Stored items
☆ ☆ ☆ ☆
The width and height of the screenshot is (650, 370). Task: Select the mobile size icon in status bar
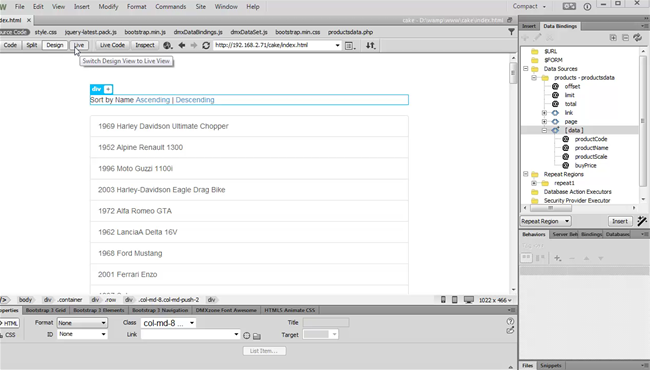[443, 300]
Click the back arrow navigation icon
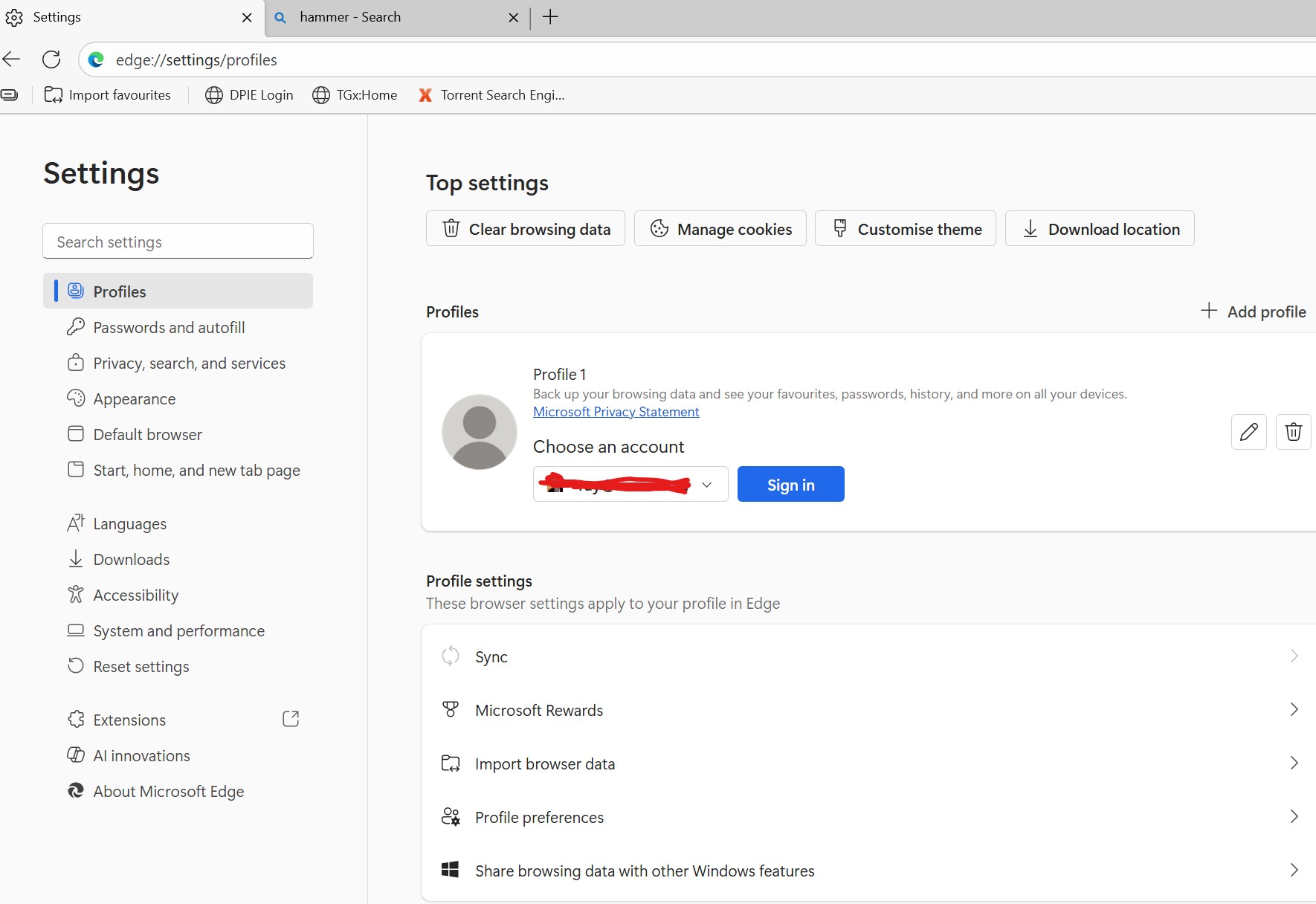 [x=12, y=59]
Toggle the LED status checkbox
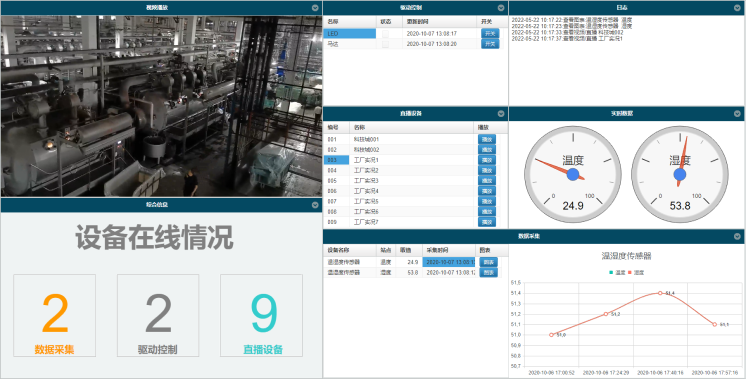 pyautogui.click(x=385, y=34)
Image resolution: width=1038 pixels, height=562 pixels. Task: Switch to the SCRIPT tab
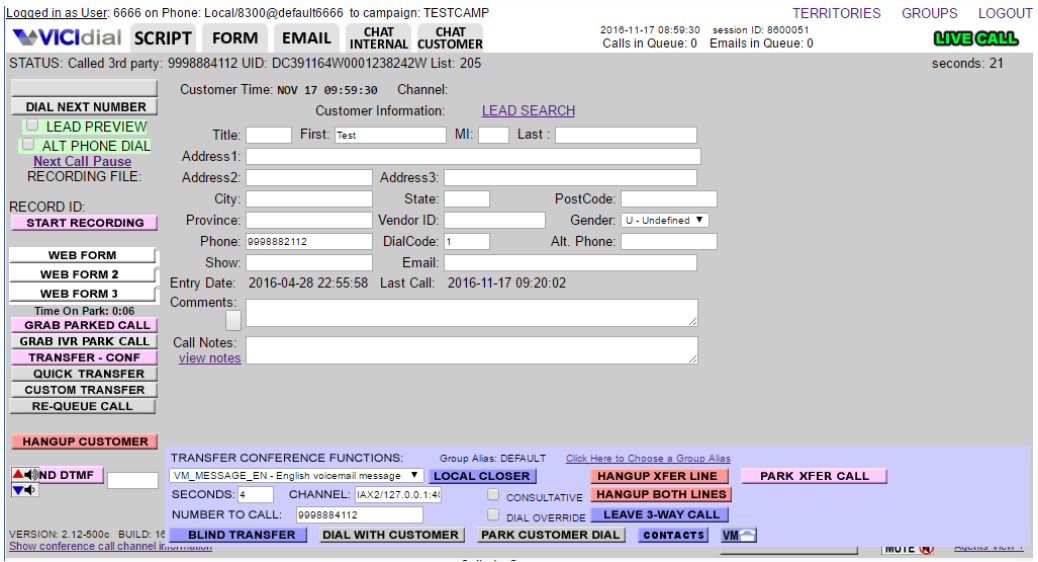point(162,39)
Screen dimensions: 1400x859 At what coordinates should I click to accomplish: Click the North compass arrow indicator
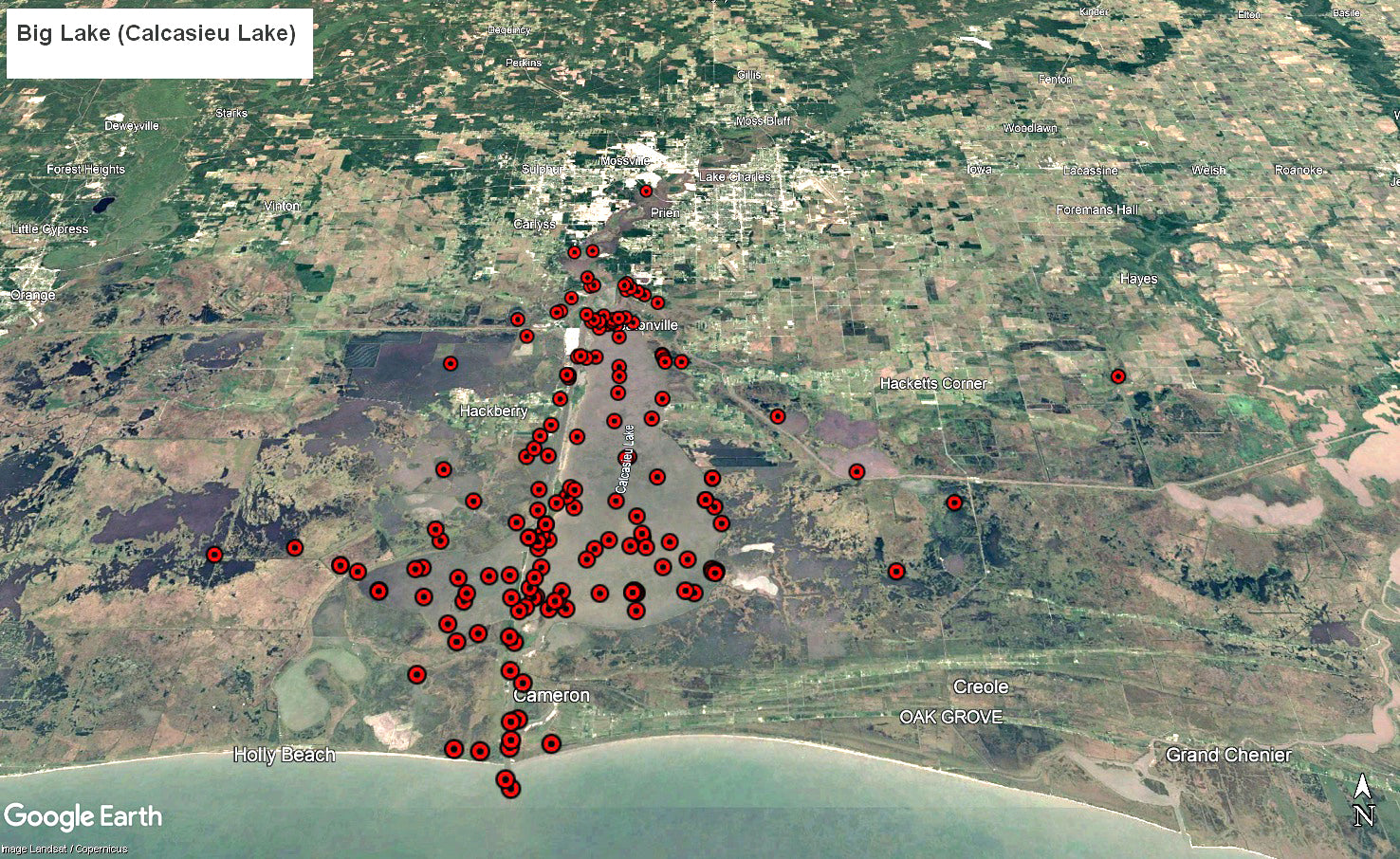tap(1363, 800)
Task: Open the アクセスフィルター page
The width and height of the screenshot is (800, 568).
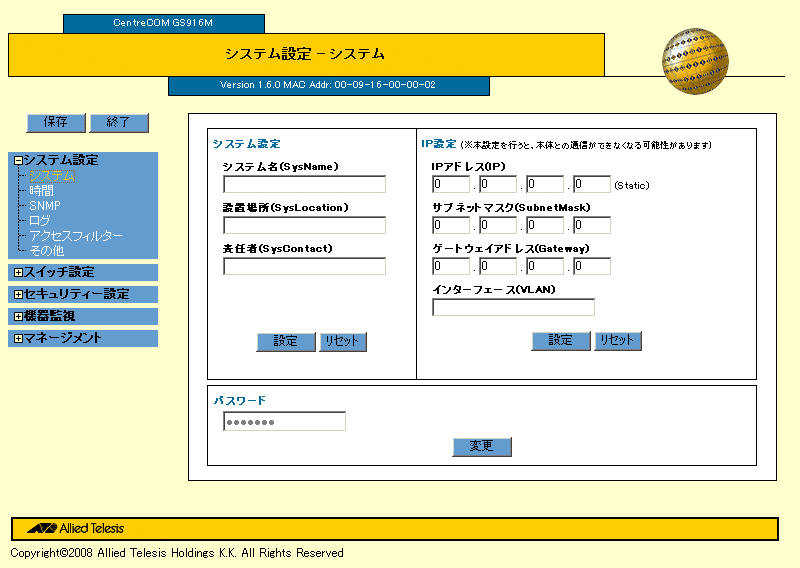Action: (x=76, y=236)
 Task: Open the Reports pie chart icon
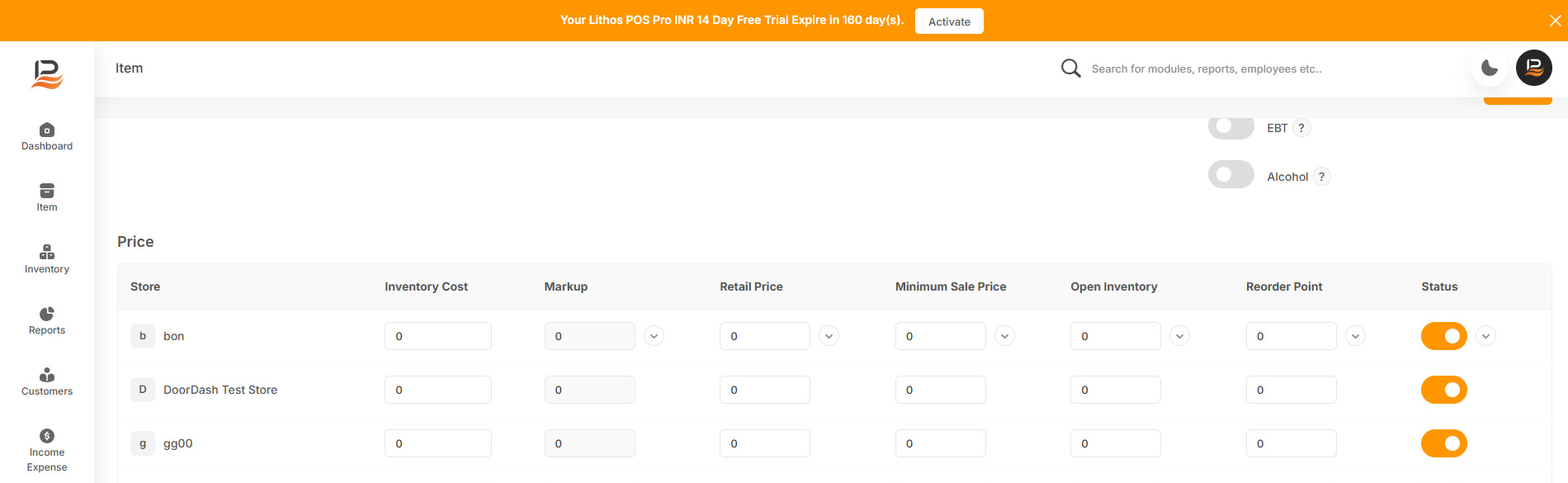[x=47, y=314]
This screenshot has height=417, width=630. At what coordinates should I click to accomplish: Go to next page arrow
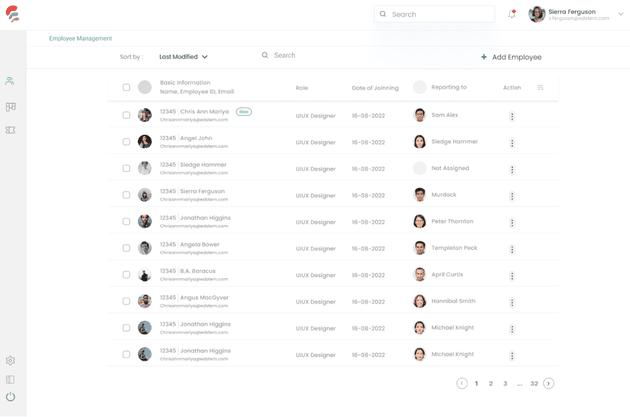pyautogui.click(x=549, y=384)
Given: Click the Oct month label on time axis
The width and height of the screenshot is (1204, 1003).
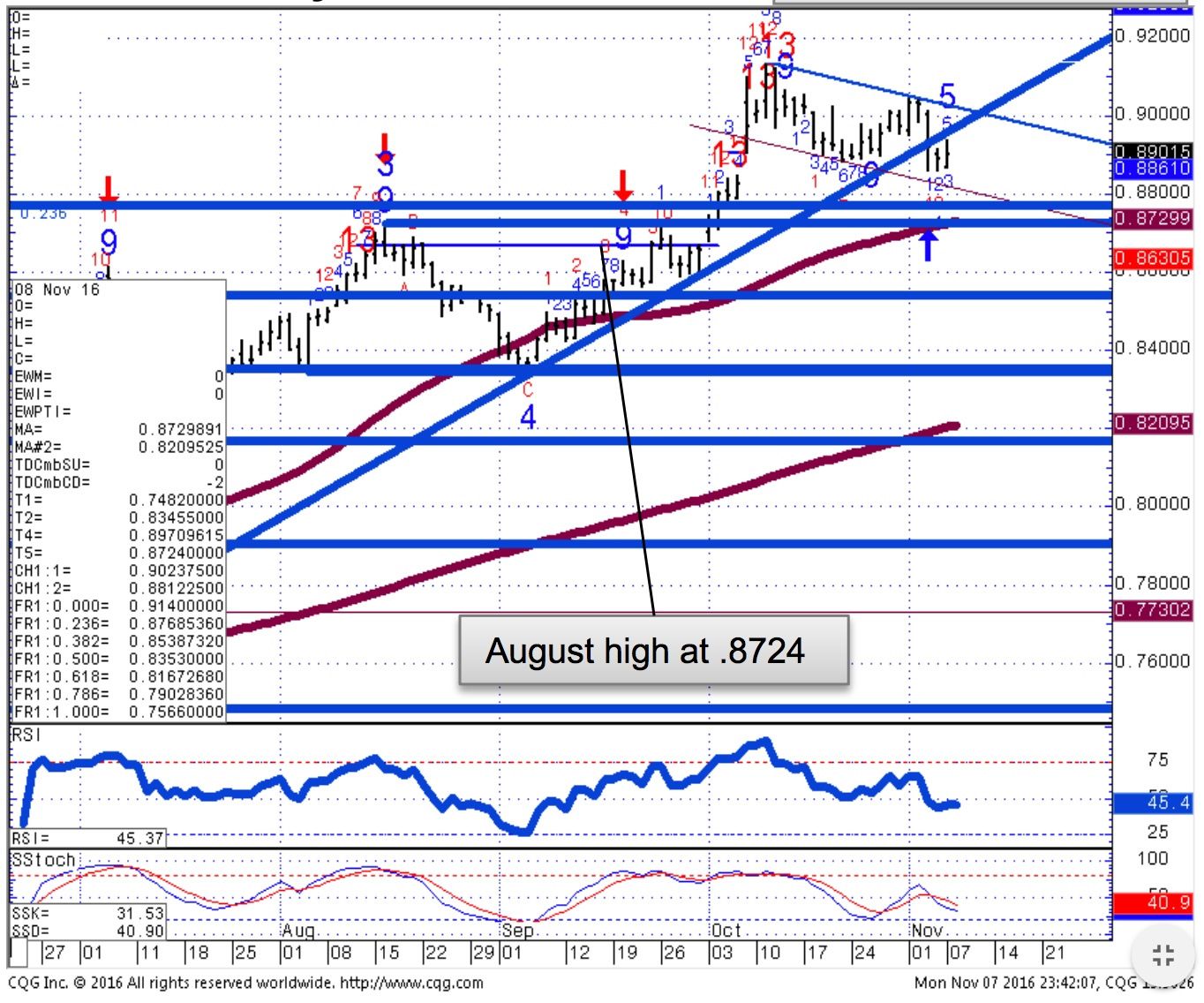Looking at the screenshot, I should pos(726,931).
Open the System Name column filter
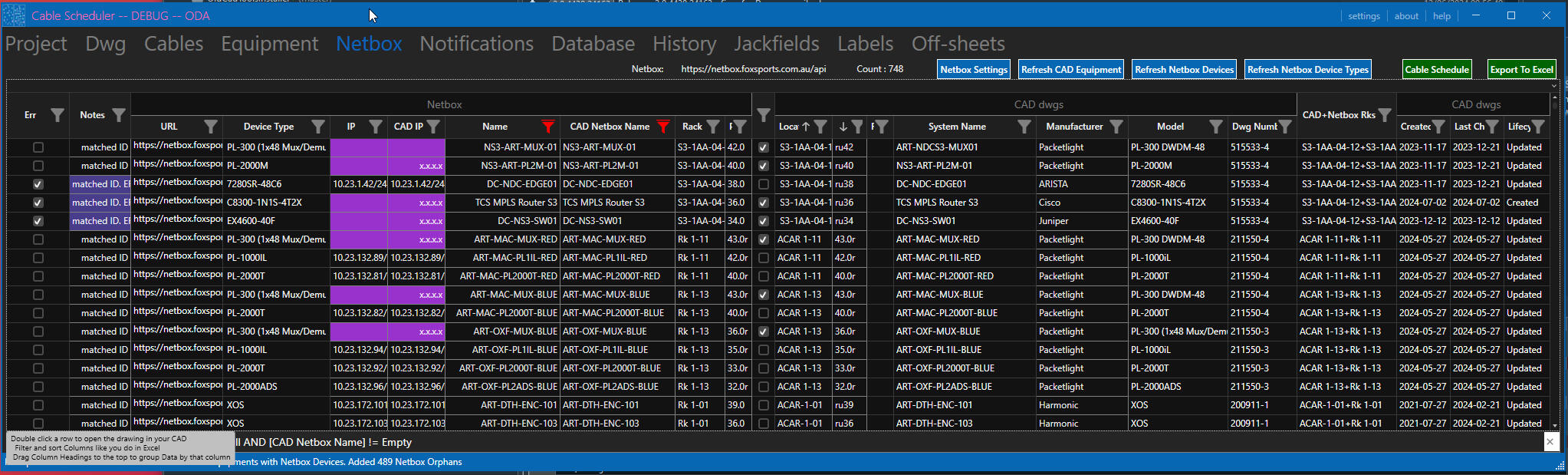Image resolution: width=1568 pixels, height=475 pixels. click(x=1024, y=127)
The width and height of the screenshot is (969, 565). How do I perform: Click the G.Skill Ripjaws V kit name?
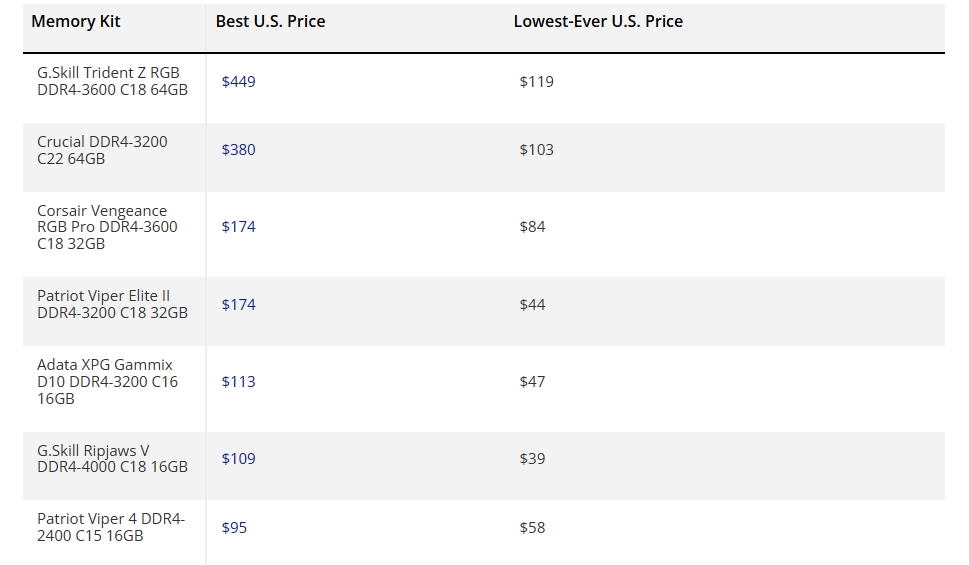tap(112, 458)
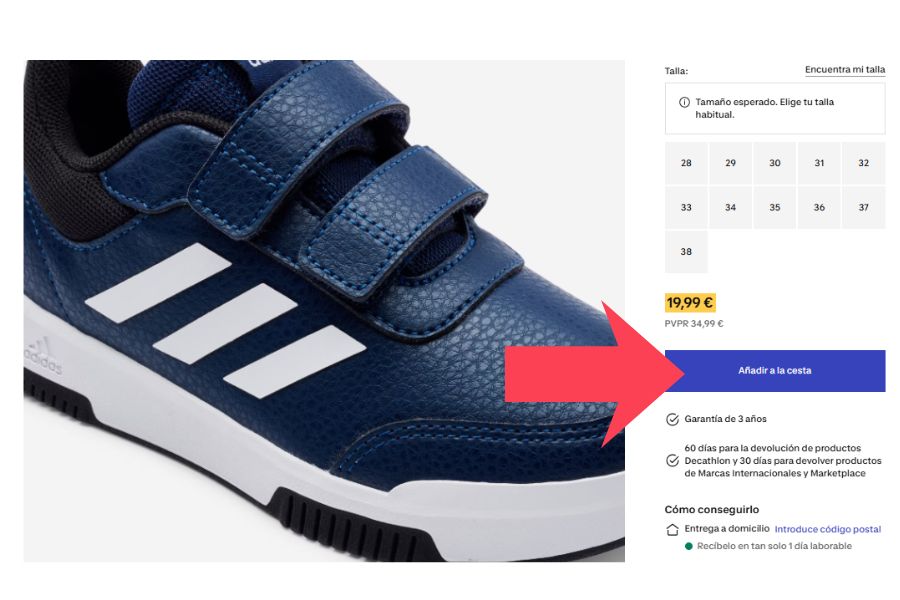The image size is (900, 600).
Task: Pick size 35
Action: pos(775,207)
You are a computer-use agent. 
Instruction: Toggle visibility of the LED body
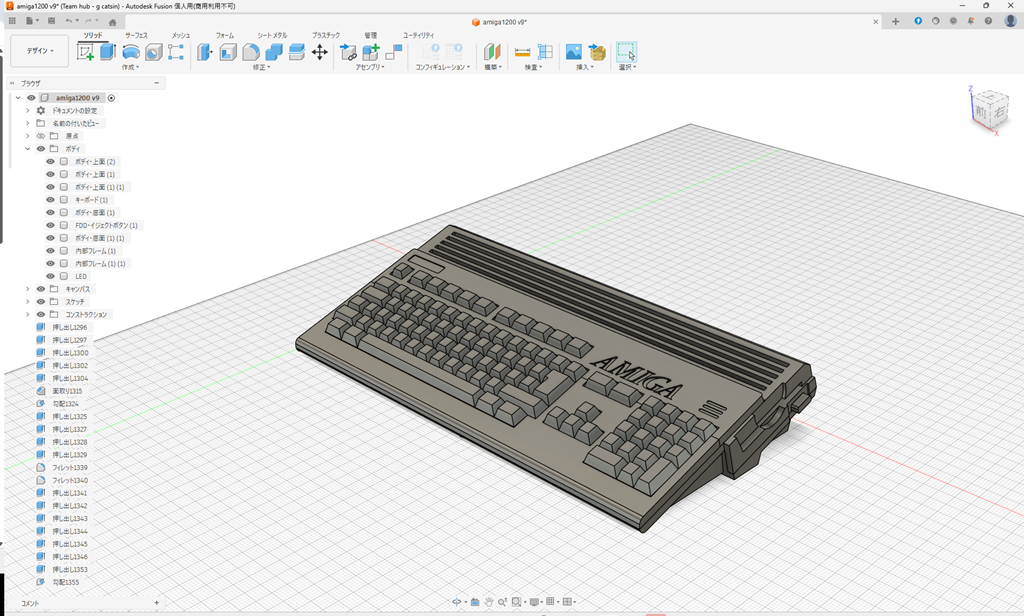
☆ ☆ ☆ ☆
**Problem to work on**
Write out exactly the lines from the one that contains "The width and height of the screenshot is (1204, 1003)." through the last line of the data above, both included. Leave every picture out.

**Answer space**
The width and height of the screenshot is (1204, 1003).
Looking at the screenshot, I should pos(726,931).
Open the System Name column filter
Image resolution: width=1568 pixels, height=475 pixels. click(x=1024, y=127)
The width and height of the screenshot is (969, 565). How do I perform: Click the G.Skill Ripjaws V kit name?
tap(112, 458)
The image size is (900, 600).
Task: Pick size 35
Action: pos(775,207)
You are a computer-use agent. 
Instruction: Toggle visibility of the LED body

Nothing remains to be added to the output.